The present data indicate that the low sensitivity of [¹⁸F]FDG PET/MRI for G2 LNM might rather be due to smaller size, low SUV, and discreet [¹⁸F]FDG kinetics compared with their hitherto often assumed lower prevalence. In fact, LNM prevalence in G2 was not significantly different from that in G3 tumors using ultrastaging as the gold standard [26]. This finding is of high clinical relevance, as a solely visual assessment of [¹⁸F]FDG PET comes with insufficient sensitivity for N-staging in G2 tumors. Under consideration of early data, it can be hypothesized that the SLN technique may achieve more accurate N-staging than visual evaluation of [¹⁸F]FDG PET/MRI in early-stage G2 carcinoma [16,27]. This is even more important as, currently, in stage T1B1 and lower (i.e., early cervical cancer below 2 cm), LN dissection of only the SLN is currently considered state of the art [2]. Thus, preoperative knowledge of positive LN has a direct impact on the surgical procedure.
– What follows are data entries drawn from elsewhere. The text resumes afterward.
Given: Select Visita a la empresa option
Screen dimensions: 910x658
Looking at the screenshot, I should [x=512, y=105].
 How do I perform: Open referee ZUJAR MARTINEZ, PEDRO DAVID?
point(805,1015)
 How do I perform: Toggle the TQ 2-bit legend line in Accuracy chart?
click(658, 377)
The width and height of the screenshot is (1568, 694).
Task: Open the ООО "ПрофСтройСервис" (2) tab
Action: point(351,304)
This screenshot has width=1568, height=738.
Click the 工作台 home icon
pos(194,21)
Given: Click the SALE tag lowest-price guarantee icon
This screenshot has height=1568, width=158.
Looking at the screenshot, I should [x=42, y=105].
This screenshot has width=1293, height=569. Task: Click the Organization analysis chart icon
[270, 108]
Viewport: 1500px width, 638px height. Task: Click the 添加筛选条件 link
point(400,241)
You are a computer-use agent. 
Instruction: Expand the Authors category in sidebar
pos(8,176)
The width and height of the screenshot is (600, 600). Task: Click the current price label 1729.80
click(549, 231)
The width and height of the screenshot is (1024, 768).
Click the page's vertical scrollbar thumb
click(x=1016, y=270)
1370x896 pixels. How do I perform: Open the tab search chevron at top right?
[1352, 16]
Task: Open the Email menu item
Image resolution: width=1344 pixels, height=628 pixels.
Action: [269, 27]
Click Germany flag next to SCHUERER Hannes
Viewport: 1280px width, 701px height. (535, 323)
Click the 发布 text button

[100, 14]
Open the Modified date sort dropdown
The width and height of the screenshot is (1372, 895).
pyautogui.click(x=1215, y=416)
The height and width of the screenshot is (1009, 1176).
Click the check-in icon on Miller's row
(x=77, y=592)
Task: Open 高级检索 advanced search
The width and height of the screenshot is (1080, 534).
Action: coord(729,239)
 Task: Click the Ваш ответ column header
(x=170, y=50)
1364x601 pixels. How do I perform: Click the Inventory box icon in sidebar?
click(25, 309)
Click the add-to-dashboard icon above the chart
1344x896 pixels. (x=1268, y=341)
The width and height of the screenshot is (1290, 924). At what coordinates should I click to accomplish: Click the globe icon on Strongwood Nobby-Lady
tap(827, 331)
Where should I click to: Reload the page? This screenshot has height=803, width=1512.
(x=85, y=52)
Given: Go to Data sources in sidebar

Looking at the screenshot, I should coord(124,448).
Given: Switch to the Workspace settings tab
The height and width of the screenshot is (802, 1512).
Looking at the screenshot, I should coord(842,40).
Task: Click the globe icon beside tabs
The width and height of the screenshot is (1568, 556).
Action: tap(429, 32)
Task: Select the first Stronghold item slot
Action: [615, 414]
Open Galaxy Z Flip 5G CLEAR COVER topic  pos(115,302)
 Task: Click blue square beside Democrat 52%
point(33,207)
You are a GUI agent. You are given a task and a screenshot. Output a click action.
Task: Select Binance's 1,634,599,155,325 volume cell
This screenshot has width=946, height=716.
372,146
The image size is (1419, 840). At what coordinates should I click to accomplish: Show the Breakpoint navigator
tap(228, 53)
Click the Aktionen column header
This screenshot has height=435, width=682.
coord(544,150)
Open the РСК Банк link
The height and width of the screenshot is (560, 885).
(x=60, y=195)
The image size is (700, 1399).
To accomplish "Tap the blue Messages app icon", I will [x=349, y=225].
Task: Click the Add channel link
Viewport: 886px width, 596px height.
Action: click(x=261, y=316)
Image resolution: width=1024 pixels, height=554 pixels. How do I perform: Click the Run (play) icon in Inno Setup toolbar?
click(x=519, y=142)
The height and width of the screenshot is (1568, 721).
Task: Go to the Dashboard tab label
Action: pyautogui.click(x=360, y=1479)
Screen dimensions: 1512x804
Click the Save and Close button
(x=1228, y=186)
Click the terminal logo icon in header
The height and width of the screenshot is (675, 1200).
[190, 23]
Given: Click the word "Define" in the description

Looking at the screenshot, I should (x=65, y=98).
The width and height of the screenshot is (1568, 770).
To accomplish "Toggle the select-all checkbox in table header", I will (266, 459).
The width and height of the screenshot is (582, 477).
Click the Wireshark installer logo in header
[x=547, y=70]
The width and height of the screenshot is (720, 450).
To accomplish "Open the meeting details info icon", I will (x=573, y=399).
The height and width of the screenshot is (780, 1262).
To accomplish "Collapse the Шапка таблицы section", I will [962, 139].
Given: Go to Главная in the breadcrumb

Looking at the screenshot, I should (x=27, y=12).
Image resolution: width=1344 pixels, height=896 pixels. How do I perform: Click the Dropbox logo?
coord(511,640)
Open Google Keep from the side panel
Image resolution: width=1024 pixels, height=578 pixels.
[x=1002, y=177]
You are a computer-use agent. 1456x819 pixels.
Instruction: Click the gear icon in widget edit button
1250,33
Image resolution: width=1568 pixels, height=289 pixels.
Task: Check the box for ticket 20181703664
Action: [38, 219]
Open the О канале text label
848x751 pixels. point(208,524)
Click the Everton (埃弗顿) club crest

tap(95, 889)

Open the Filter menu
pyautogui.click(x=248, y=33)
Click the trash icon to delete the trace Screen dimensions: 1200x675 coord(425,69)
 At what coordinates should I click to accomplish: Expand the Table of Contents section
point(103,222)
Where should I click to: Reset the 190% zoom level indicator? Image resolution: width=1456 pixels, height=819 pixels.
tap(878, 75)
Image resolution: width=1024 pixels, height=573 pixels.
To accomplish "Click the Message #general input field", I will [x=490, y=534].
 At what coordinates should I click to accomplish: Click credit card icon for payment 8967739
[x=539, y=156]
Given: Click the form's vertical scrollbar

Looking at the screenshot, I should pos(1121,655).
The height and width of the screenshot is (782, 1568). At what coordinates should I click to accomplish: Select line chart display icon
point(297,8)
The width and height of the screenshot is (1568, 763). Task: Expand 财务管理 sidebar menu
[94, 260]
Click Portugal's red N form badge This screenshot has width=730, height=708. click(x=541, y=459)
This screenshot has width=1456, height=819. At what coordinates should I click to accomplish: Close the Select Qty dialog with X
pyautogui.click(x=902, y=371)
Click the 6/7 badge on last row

4.2. Dual-Time-Point [¹⁸F]FDG PET

In contrast to previous studies, we introduced a short-period dual-time-point imaging protocol using an interval of 30 min instead of 1–2.5 h [25,27,28], which enables continuous scanning without the need for repositioning patients. Even for this short time interval, a significant increase in tumoral [¹⁸F]FDG uptake was found—calculated as RI as proposed by Nogami et al. [25]—which was a significant independent predictor of malignancy. Furthermore, it was shown for the first time that the increase in [¹⁸F]FDG uptake over time was only significant for G3 LNM but not for G2 LNM. G2 LNM presented with a slight decrease in SUV analogous to the decline of blood pool activity, which might be explained by lower metabolic activity and tumor cell density [29].

Blood pool correction was crucial for dual-time-point dynamic measurements owing to a decreasing blood pool and increasing scatter correction artefacts caused by rising activity concentrations in the bladder. Although the dual-time-point kinetics were a significant factor, delayed PET images did not outperform the early scans. This might be due to LNM with increasing SUV dynamics already showing increased uptake on early PET scans.

4.3. Experts vs. Malignancy Score

Visual evaluation of LNM by expert readers was highly specific but accompanied by poor sensitivity, which runs counter to the principle of presurgical screening.

By using the MS with a cut-off value at the Youden optimum, the sensitivity could be improved substantially, especially in G2. The moderate loss of specificity would be acceptable, as false-positive pelvic LN are re-evaluated during surgery.

The sensitivity of visual evaluation was even lower than described in previous studies (31% vs. 45–88%) [30,31]. This might be due to our cohort of solely early-stage carcinomas and the higher number of micrometastases detectable by ultrastaging, as discussed above.

4.4. Limitations

The results presented here only pertain to G2 and G3 tumors as no LNM occurred in the small number of G1 tumors in our cohort.

The smaller FOV of the delayed [¹⁸F]FDG PET/MRI scan limited the dual-time-point analysis to pelvic LN.

In order to avoid further strain on the information extracted from the data, a listwise exclusion of cases was applied throughout the analyses; however, this resulted in a varying number of LNM in the results.

Furthermore, the multiparametric evaluation was based on histology and, therefore, was performed retrospectively in contrast to prospective reading of the experts. Consequently, the multiparametric analysis was subjected to accommodation of random effects to keep the diagnostic performance of MS comparable to the expert reading and other cohorts.

Prior to a broader clinical application, the presented MS should be validated prospectively in a comparable setting, which is planned for the second half of this ongoing clinical trial.

5. Conclusions

G2 vs. G3 tumor grade was identified as a crucial factor for limited visual detectability of LNM on [¹⁸F]FDG PET/MRI in early cervical carcinoma.

Multiparametric evaluation of dual-time-point [¹⁸F]FDG PET/MRI has the potential to considerably improve the accuracy of LNM detection and to extend sufficient N-staging also to G2 tumors.